The next phase of P4P is pay for reporting—which may help pin down the true value of P4P.

The Physician Quality Reporting Initiative (PQRI), now well under way, “is the first nationwide pay-for-performance program, and one of the first to include hospitalists,” says Dr. Torcson. “This is the first taste we’re all having of physician-level pay-for-performance since the PQRI started on July 1.”

The incentives for participating in the trial aren’t high. “Based on projections of PQRI reporting, hospitalists can earn a bonus of $807,” says Dr. Torcson. “This may not be a strong motivator to participate in PQRI. However, it’s a beginning. If you’re going to fail [at reporting], this is the time to do it.”

The PQRI trial is short; it will end Dec. 31. And early next year, it’s guaranteed that all eyes will be on outcomes from this program. “Private payers are watching this very closely; they’re ready to jump into the game,” says Dr. Torcson. Healthcare organizations and professionals should be ready to jump as well, because next steps for P4P and other payment factors are still unknown.

“What happens after Dec. 31 is wide open,” Dr. Torcson says. “We don’t know what to expect from Congress. Right now we’re looking at a proposed 9.8% cut to physician fees. Will this cut be made up by pay-for-performance bonuses? Congress determines what will happen, and the [2008] election could change everything.”

To date, P4P has not lived up to its hype; however, the use of incentives to improve quality is in the early stages. Time will tell if P4P pays off in improved care—but CMS and many physicians seem committed to the idea.

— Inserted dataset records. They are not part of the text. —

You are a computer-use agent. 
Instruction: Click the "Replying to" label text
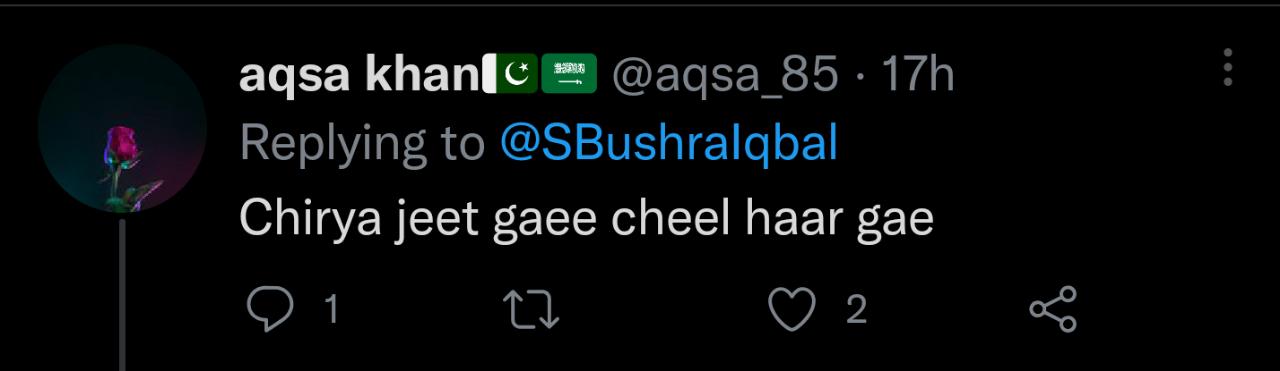(362, 146)
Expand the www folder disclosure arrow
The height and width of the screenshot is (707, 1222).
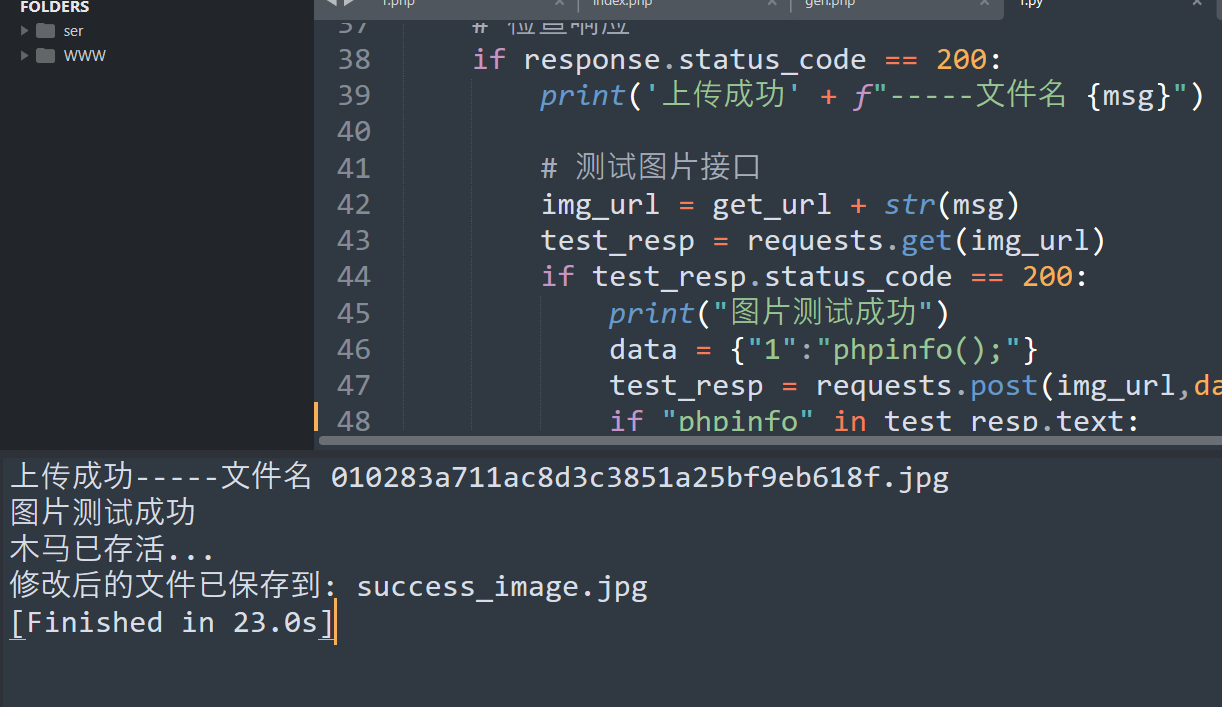25,55
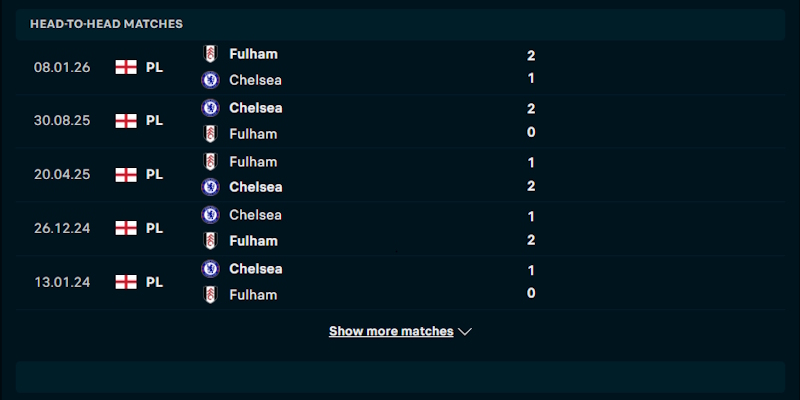Select PL league label in 30.08.25 row
The width and height of the screenshot is (800, 400).
click(155, 121)
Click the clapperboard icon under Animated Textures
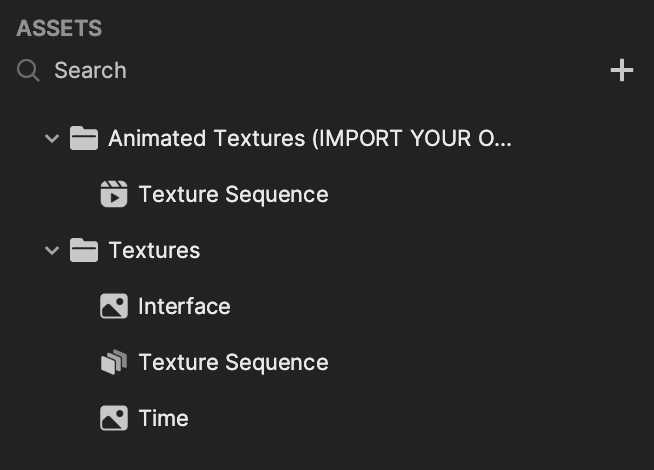 click(x=114, y=194)
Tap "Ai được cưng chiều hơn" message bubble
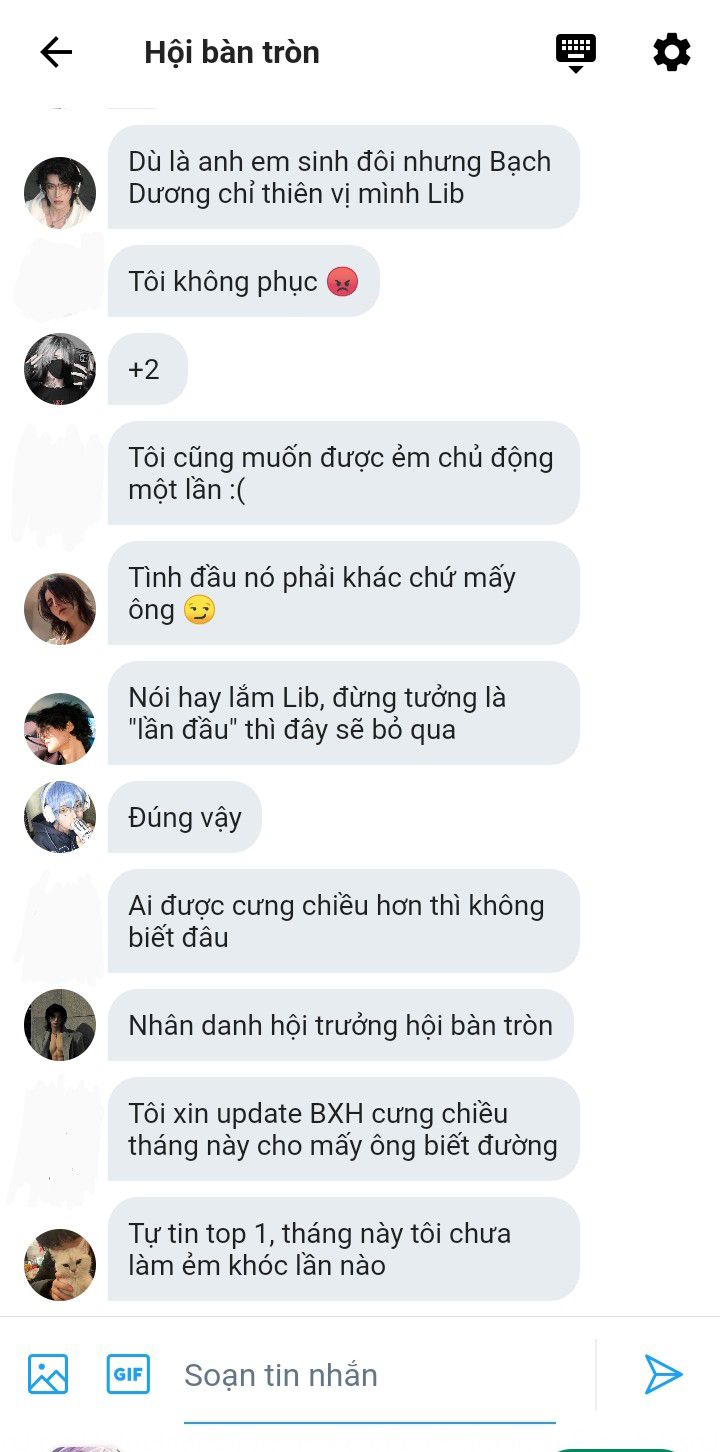 pos(344,921)
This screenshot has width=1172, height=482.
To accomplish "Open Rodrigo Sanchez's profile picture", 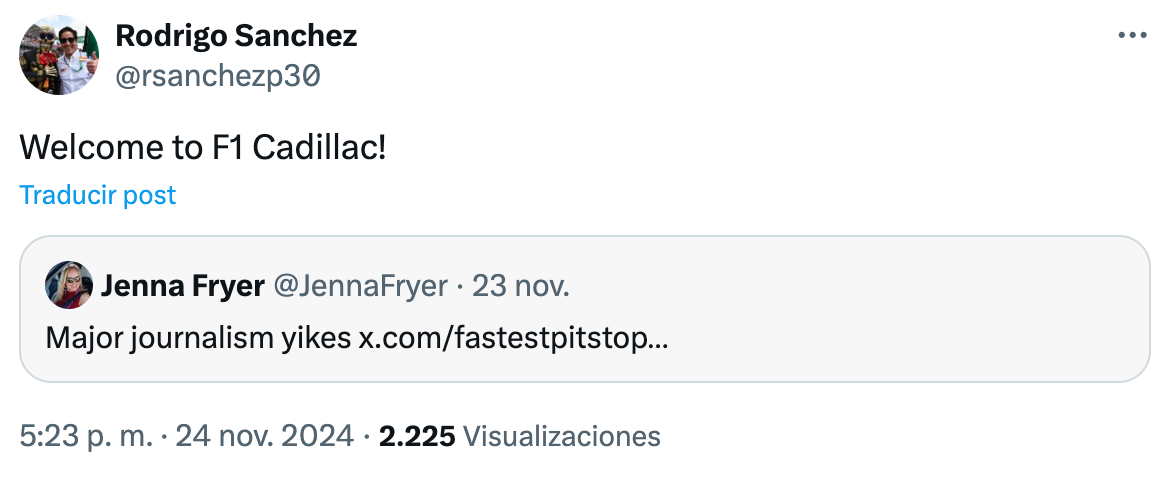I will [59, 55].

“I think there’s a lot to be said for the concept of providing incentives that encourage hospitals to invest in quality of care,” says Dr. Lindenauer. “Our current system of healthcare hasn’t done that.”

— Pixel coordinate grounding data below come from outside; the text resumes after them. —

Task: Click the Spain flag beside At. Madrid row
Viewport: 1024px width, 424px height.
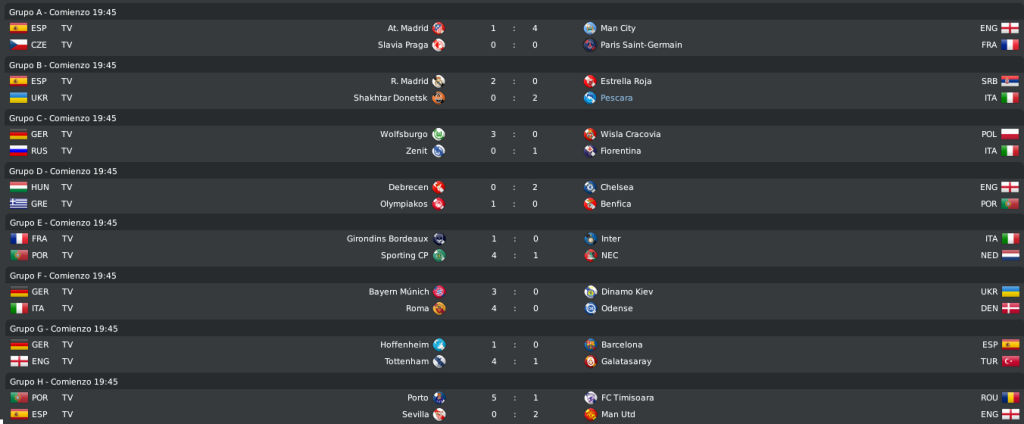Action: (18, 28)
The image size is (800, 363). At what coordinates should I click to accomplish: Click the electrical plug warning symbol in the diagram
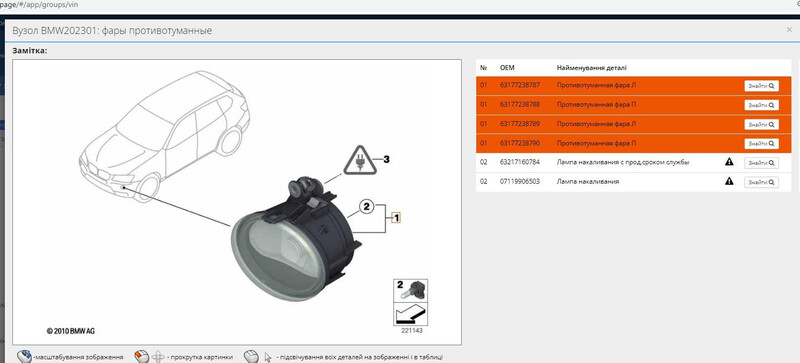pos(360,160)

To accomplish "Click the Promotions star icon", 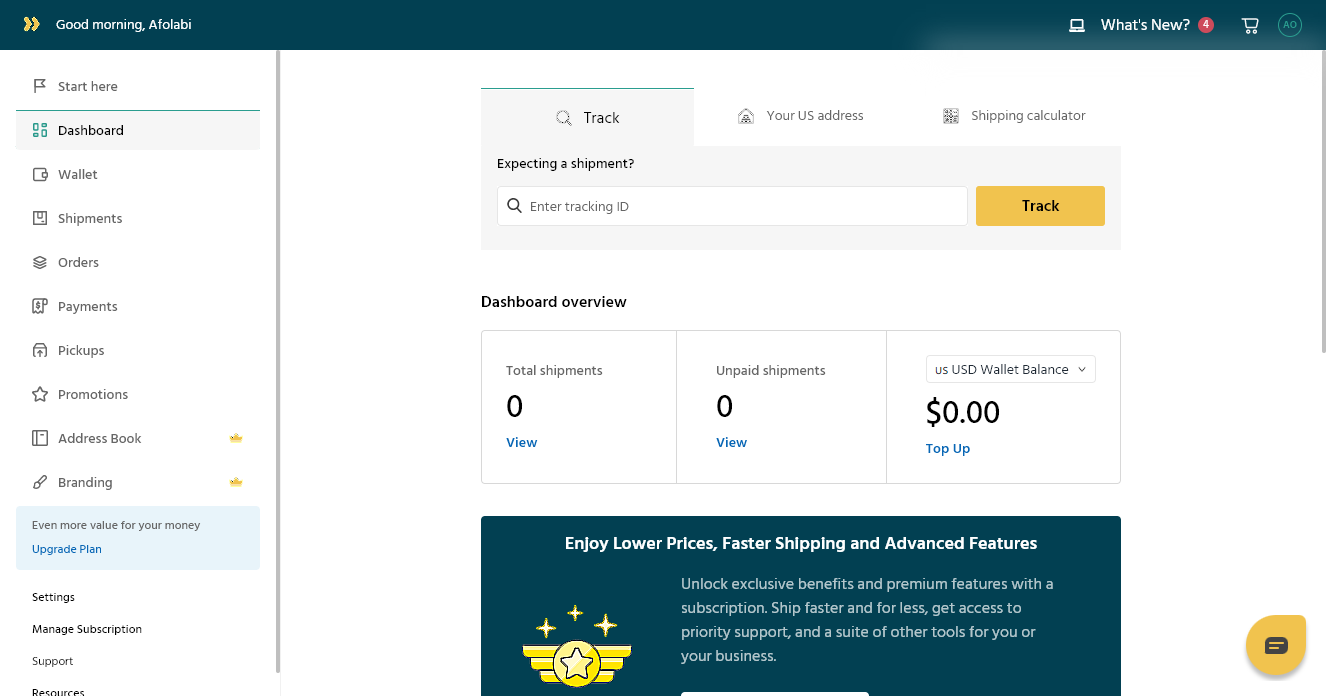I will coord(40,394).
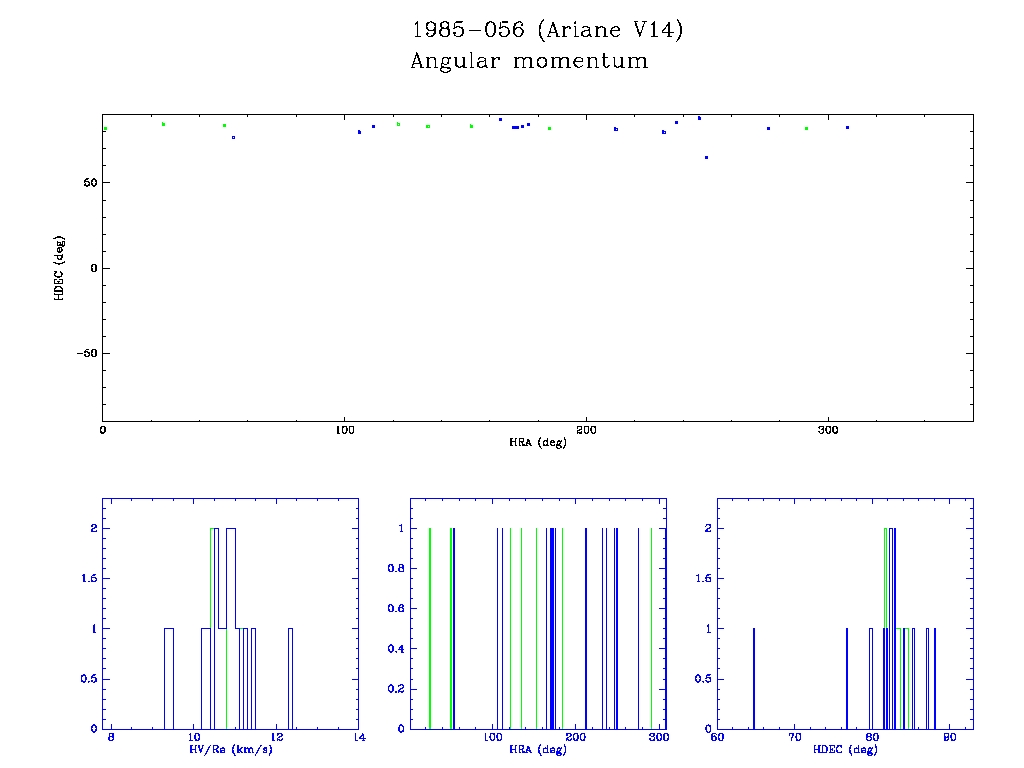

Dr. Lindenauer’s advice for moving ahead with P4P? “We need to proceed cautiously and be mindful of some of the unintended consequences,” he concludes. TH

Jane Jerrard has been writing for The Hospitalist since 2005.

References

  1. Lindenauer PK, Remus D, Roman S, et al. Public reporting and pay for performance in hospital quality improvement. N Engl J Med. 2007 Feb 1;356(5):486-496.
  2. Rosenthal MB, Frank RG. What is the empirical basis for paying for quality in health care? Med Care Res Rev. 2006;63(2):135-137.
  3. Petersen LA, Woodard LD, Urech T, et al. Does pay-for-performance improve the quality of health care? Ann Intern Med. 2006;145(4):265-272.
  4. Doran T, Fullwood C, Gravelle H, et al. Pay-for-performance programs in family practices in the United Kingdom. N Engl J Med. 2006;355(4):375-384.